Here ya go, with notes by Chris Studach, the originiator. The recipe
was first brewed as below in 1992, then changed and rebrewed as the
commerative beer for the '93 NHC in Portland.

-------------- >Denny


>That looks like the original HB. I'm quite sure it changed for the AHA
>conf. You'll note some things about it that were "peculiar" to the '92
>timing.
>CS

> > Brewdate: November 11, 1992
> > 7lb 2-Row
> > 2lb Browned 2-Row*
> > 1/2lb 120L Crystal
> > 1/2lb 20L Crystal
> > 1/2tsp Gypsum
> > 1 1/2lb Danish Extract (Fermenthaus) 1/2oz CFJ-90 (11% Alpha) 1/4oz
> > Perles (7.6% Alpha) 1/4tsp B.Brite ( or 1tsp Irish Moss) at 20 min
> > 1338 Alt Yeast
> > 5/8 cup Dextrose to Prime
> > 1.25 Fl. Oz Hazel Nut Flavor Drops (Flavor Mate)
> >
> >
> > Modified step mash: 120F - 20 min.
> > 156F - 90 min.
> >
> > *375F - 2-Row Malt 40 min, In Oven
> > 12/22/92 - Rack to 2nd; Add Nut Flavor
> > 1/17/93 - Bottle
> > OG: 1.050
> > FG: 1.014
> > IBU:27

> > >Yeah, it was actually written into an article in Zymurgy way back
> > >when ('93 was the year it was the national commemorative homebrew).
> > >It's been so
> > long,
> > >I'd have to revisit it (old files).
> > >Also, as you well know, Rogue's version has been "Rogueized" by
> > >John over the years. I believe I
> > still
> > >have the original recipe for that, too.
> > >I'll see what I can come up with.
> > >CS


--
Life begins at 60...1.060, that is.


 
Date: 03 Oct 2006 06:54:22
From: OrganicVeggie
Subject: Re: Shakespear Stout Clone?


Denny Conn wrote:
> Here ya go, with notes by Chris Studach, the originiator. The recipe
> was first brewed as below in 1992, then changed and rebrewed as the
> commerative beer for the '93 NHC in Portland.
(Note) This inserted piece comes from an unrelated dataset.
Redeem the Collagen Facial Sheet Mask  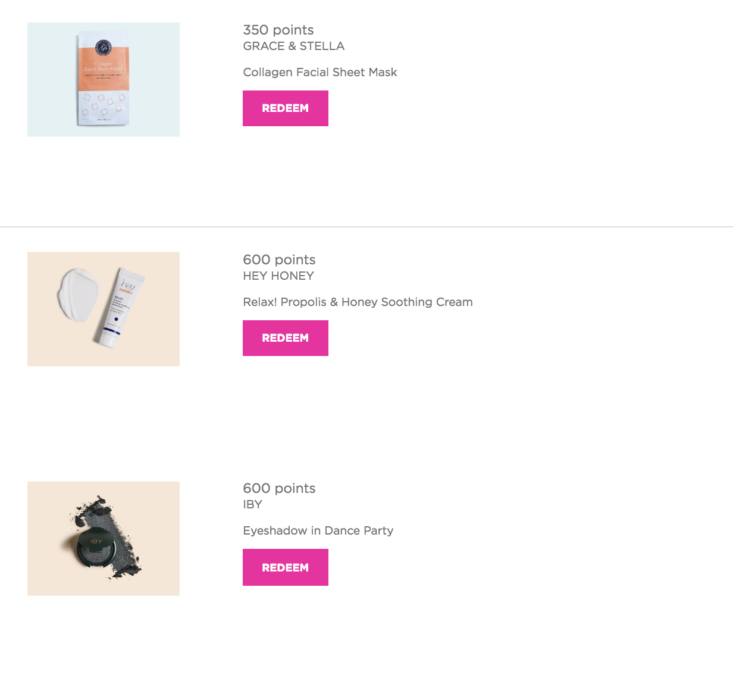(285, 108)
Sweet! Thank you very much. I also stumbled upon a post you made to a
B3 forum in 2005 regarding the Hazelnut Brown Nectar recipe. You
explained that CFJ-90 is really Centennial and that you suspected the
"Danish Extract" listed in the recipe was probably Laaglander.

http://qurl.com/n3zzy

Thanks again!

-Sean

---
I've had a perfectly wonderful evening. But this wasn't it.